DYRK-DOWN: DYRK1A, a dosage sensitive gene at the crossroad of development and brain function for treating Down syndrome – DYRK-DOWN

Previous studies on Down Syndrome (DS) and Mental retardation Disease 7 have shown that any variation in DYRK1A dosage alters the GABAergic inhibitory and glutamatergic excitatory systems, but the mechanisms involved remain to be elucidated. DYRK1A encodes a protein kinase with many substrates involved in signalling pathways and participates to gene transcription, cell survival, differentiation and endocytosis. During development, DYRK1A is expressed in pre-neural and neural precursors, both GABAergic and glutamatergic, then in new and differentiated neurons; later it is found in all types of neurons in the adult brain. Notably, Dyrk1a overdosage (1.5 fold) influences the mode of division and the differentiation of cortical progenitors, thereby regulating the neuronal output in vivo. In addition mice with increased DYRK1A level show an impaired inhibitory/excitatory balance, leading to an overactivated neuronal network.

Reducing DYRK1A kinase activity with specific pharmacological inhibitors restores different level of cognition in DS mouse models in young adult mice and in human. These rescuing experiments are very promising for treating people with DS at early stage of development. Nevertheless more detailed information about the role of DYRK1A during development and brain function is needed for treating Down syndrome with a DYRK1A inhibitor at early stage.

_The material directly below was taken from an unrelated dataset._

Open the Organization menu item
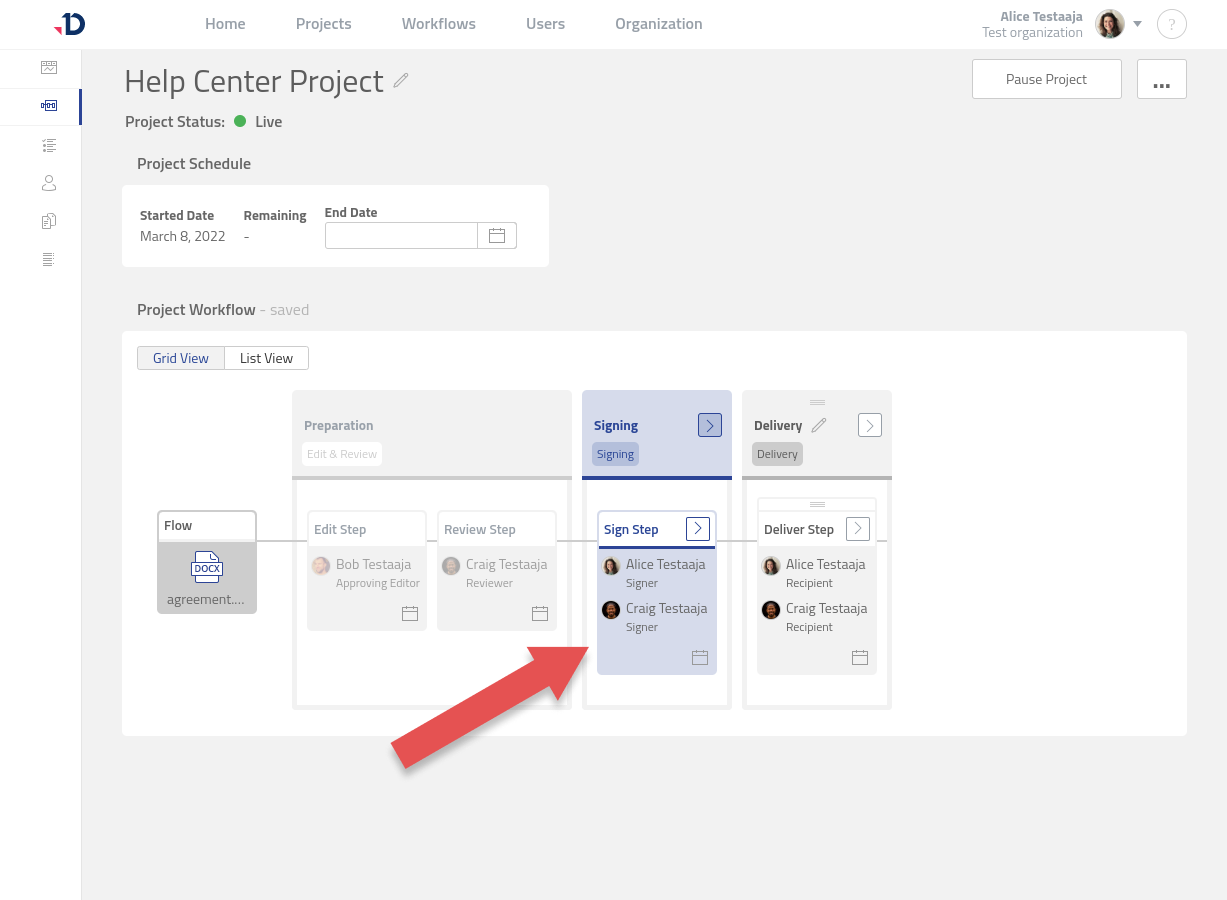The image size is (1227, 900). point(658,24)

Here we propose to fill this gap and investigate the DYRK1A–regulated mechanisms during neuronal development and in the adult brain of DS models. To this aim, we will take advantage of L41 as a pharmacological tool to identify molecular and cellular events following DYRK1A inhibition both in normal and pathological conditions. Our project will be divided in 3 tasks answering to 3 main questions:

Task1: What are the main targets of DYRK1A kinase in neurons? Various targets of DYKR1A have been identified in different cell types. Some are relevant for neuronal development or function (TAU, APP). Nevertheless here we propose to explore new targets of DYRK1A in neurons using the L41 kinase inhibitor and phosphoproteomic approach.

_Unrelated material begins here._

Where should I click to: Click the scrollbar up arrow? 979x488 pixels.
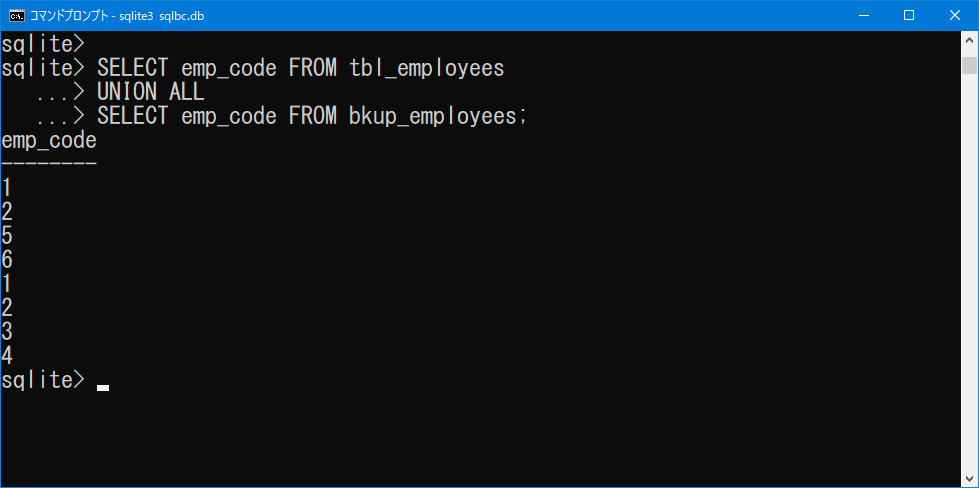coord(969,39)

Task2: How important is DYRK1A activity for brain development? The increased dosage of Dyrk1a affects the development of the glutamatergic projection neurons and the function of GABAergic interneurons. Nevertheless, how and to which extend this is controlled by deregulation of DYRK1A activity is not known. To evaluate the significance of DYRK1A in brain development, we will identify the cellular mechanisms controlled by DYRK1A by comparing 1) the progenitor’s biology (cell cycle and divisions, …) and 2) the neuronal migrations (radial for projection neurons and tangential for interneurons) in different mouse models.

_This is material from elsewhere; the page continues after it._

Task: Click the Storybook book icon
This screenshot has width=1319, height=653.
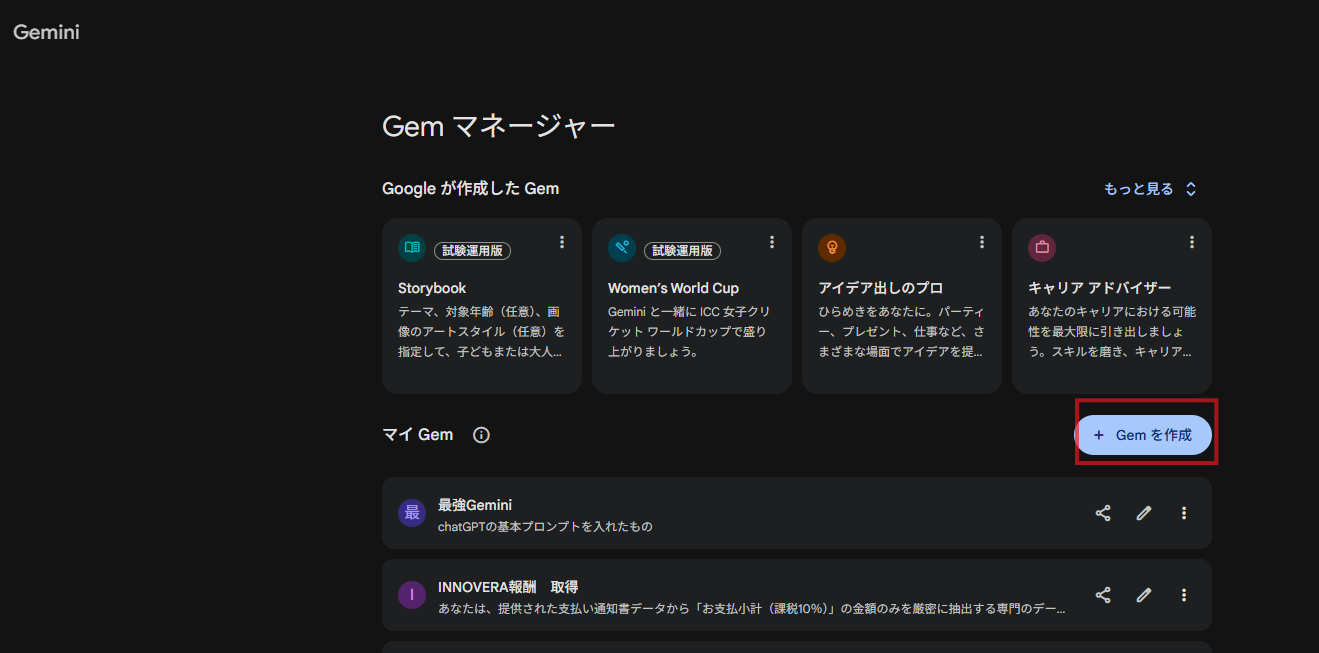Action: (x=414, y=246)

Task3: What are the benefits of modulating DYRK1A kinase activity on the glutamatergic and GABAergic circuits and on cognitive function in adult DS mouse models? We previously showed rescue of specific learning and memory deficits in the Dp1Yey trisomic model a) in which Dyrk1a was specifically inactivated during development of glutamatergic or GABAergic neurons (Dp1Yey; Dyrk1acKO/+) or b) after L41 post-natal treatment in young adult mice; suggesting that overdosage of Dyrk1a is a key determinant of cognitive deficits. We want now to 1) pursue those behavioural analyses in Dp1Yey mice after L41 treatment at pre-natal stage and later to fix the best window of treatment in this preclinical model; 2) analyse changes in specific markers of glutamatergic and GABAergic pathways; 3) directly quantify the effects of DYRK1A activity on the functional interplay between excitation and inhibition in the CA3 hippocampal circuit in vivo, with monosynaptic resolution.

We therefore expect this work to pave the way for the treatment of early and late-stage DS individuals, identifying molecular targets and providing potential preventive and curating pharmacological tools against this devastating neurodevelopmental disease.